Data extracted from a collection:
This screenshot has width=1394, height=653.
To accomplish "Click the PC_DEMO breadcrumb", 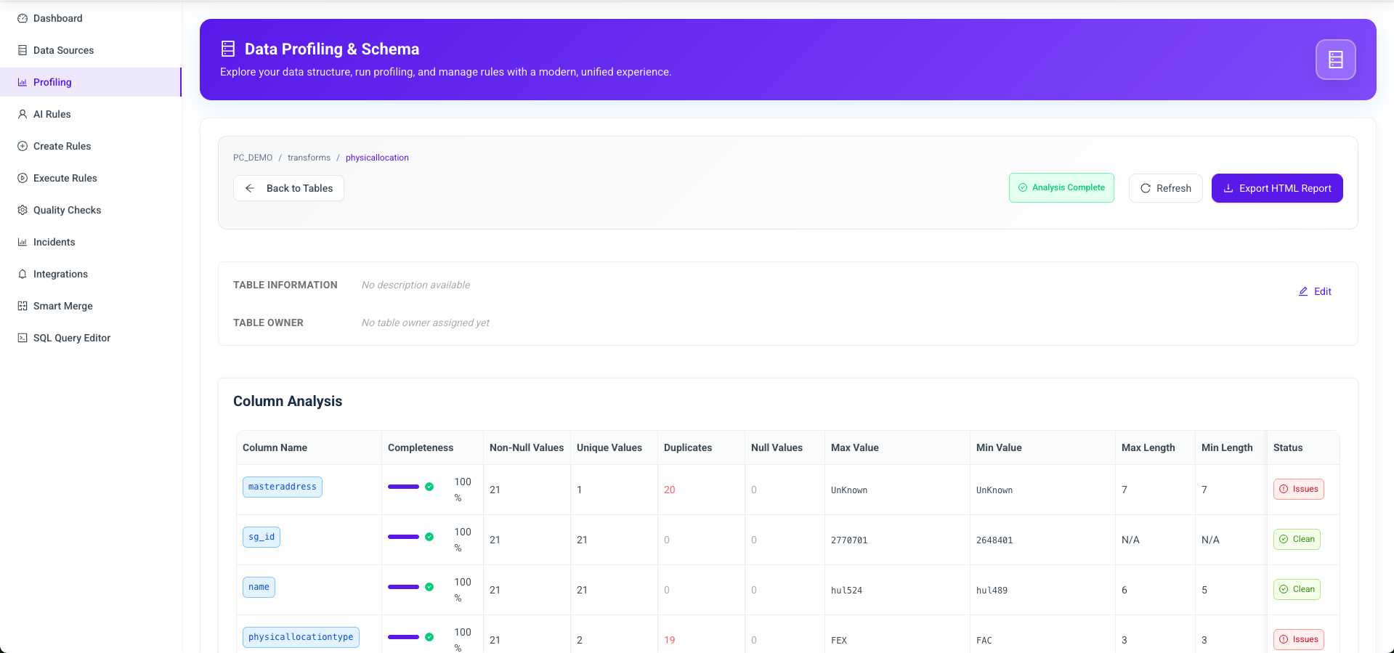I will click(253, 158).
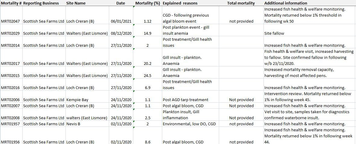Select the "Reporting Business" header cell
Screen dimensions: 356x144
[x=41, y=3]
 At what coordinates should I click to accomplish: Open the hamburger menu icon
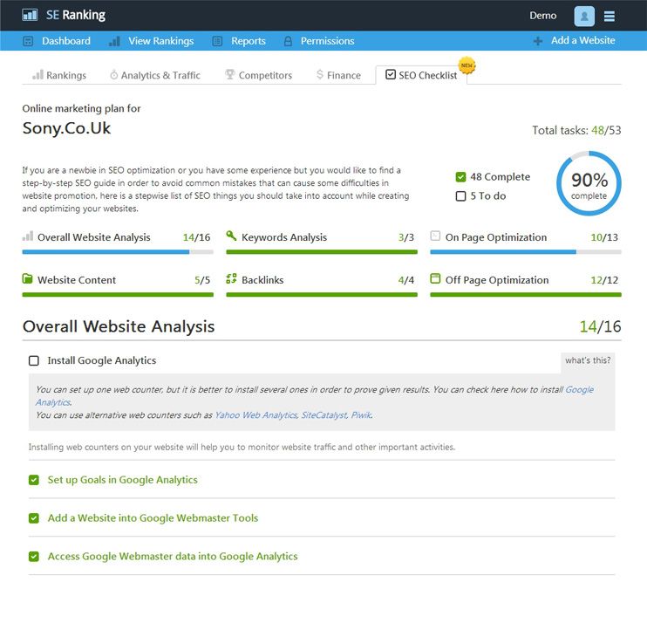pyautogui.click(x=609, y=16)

Exercise aim:
Where the line containing "At what coordinates" appears, begin copying there and continue exactly through the final line of the records; both end lines belong in the copy, pictures do not.

Exercise answer:
 At what coordinates should I click to accomplish: Open the hamburger menu icon
pyautogui.click(x=609, y=16)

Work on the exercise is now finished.